Brief: Scan the entries that follow and work out how many lines contain "pixels". Give the number and nothing else.

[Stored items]

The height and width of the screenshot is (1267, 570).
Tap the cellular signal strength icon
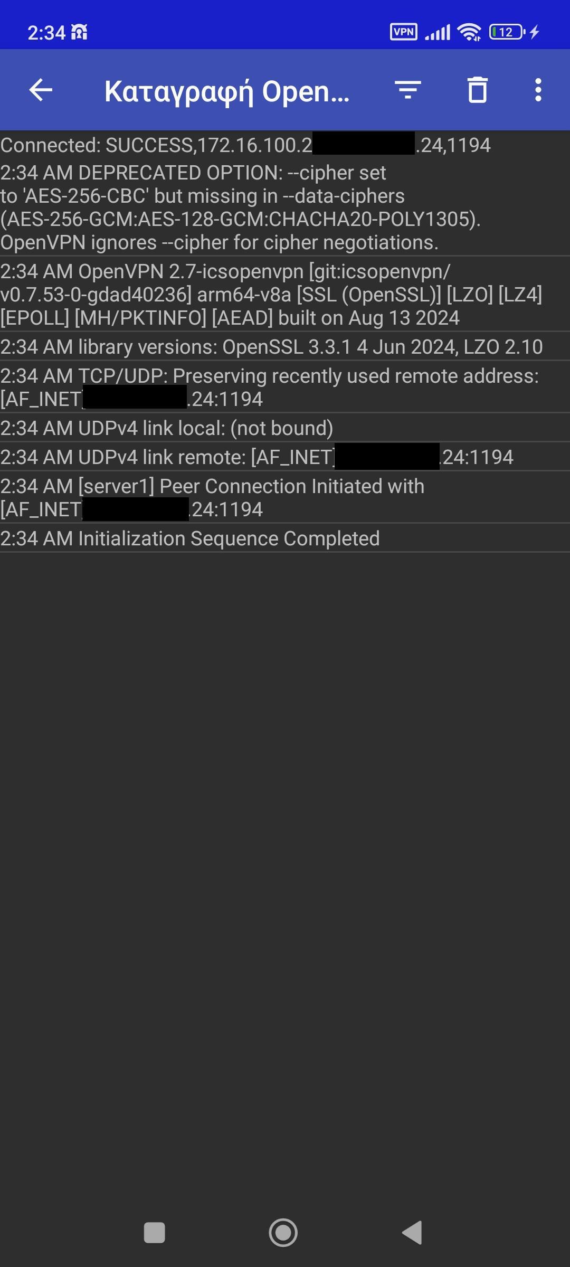(x=438, y=32)
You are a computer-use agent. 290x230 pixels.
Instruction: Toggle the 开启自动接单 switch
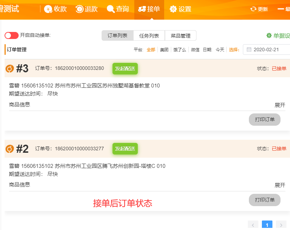12,35
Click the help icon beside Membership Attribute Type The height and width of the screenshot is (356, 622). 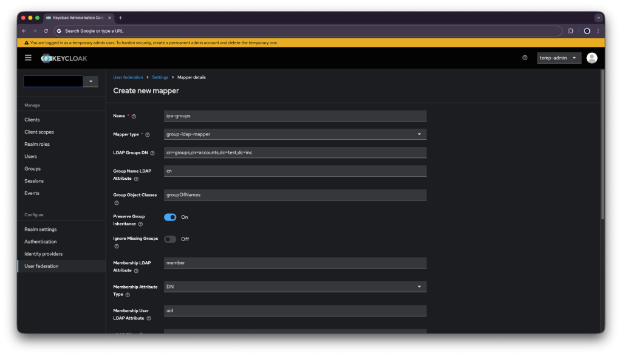pos(128,295)
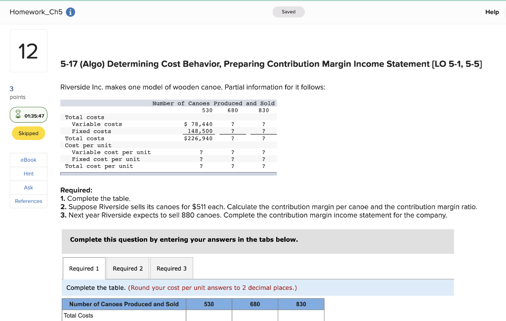Click the Total Costs input under 830 column
This screenshot has height=321, width=506.
coord(301,316)
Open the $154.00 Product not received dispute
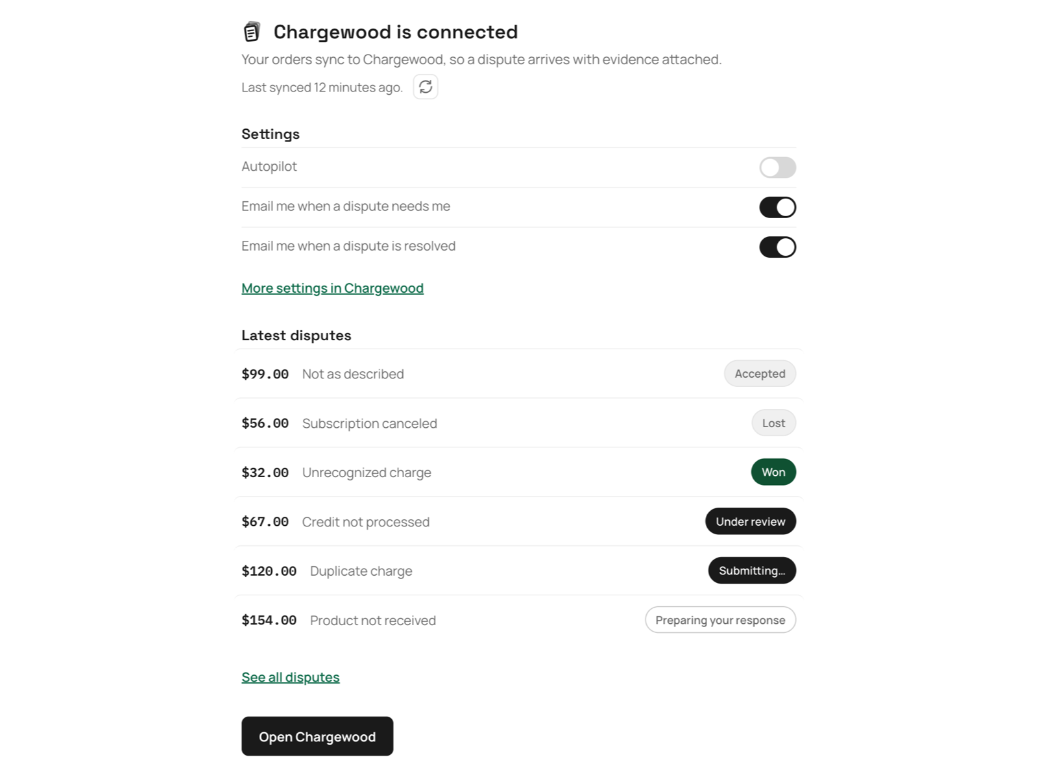 click(519, 621)
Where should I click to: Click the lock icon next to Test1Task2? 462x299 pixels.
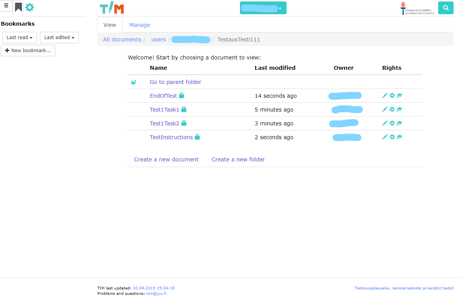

Exercise answer: 2